Site subdomains are mapped to unique unix usernames.

Subdomain limits:

  • 253 characters total (including top level domain)
  • a-zA-Z0-9-

Unix username limits:

  • 32 characters limit (some things support longer, but not everything)
  • recommended to match: [a-z][a-z0-9-]*
  • may be user-visible (ie, for ssh)

format for short subdomains

This format will be used most of the time, and it makes it easy to see what hostname a process is running for, etc.

First 2 chars: Avoid conflict with system usernames, and briefly indicate top-level domain name. "b-"

Remaining 30 chars: subdomain, if it is short enough

format with hash for longer subdomains

Any hash has potential for collisions. The chances of such a collision occuring in relatively short, limited DNS subdomains are quite rare, and in the unlikely case of one happening, the system should just print an error and the user can pick a different subdomain. This means that the system has to explicitly check for a hash collision at site creation time.

I think it follows that we do not have to choose a hash that is crytographically strong.

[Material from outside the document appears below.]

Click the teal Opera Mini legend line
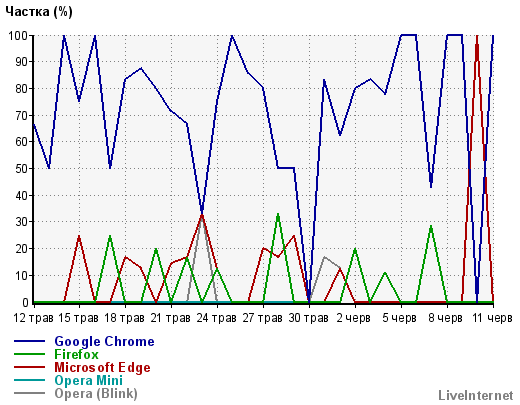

md5_base64, with + replaced by _, and / by -

  • 22 characters
  • could spell a rude word, if unlucky
  • other 10 characters could be "b5-" + <7 characters of subdomain> to avoid any overlap with other usernames, encode the hash type, and make the subdomain semi-discoverable
  • small potential for collisions

md5_hex

  • 32 characters
  • no rude words
  • small potential for overlap with (32 character only!) system usernames
  • small potential for collisions

sha1_base64, with + replaced by _, and / by -

  • 27 characters
  • could spell a rude word, if unlucky
  • other 5 characters could be "bsh1-" to avoid any overlap with other usernames, and encode the hash type (or "b1-" + <2 characters of subdomain>, but 2 chars is not a worthwhile amount)
  • small(er?) potential for collisions

half of md5_hex

  • 16 characters
  • no rude words
  • other 16 characters can be "b5-" + <12 characters of subdomain> + "-" to avoid any overlap with other usernames, encode the hash type, and make the subdomain semi-discoverable
  • larger potential for collisions, as we have a 64 bit hash
  • what is currently used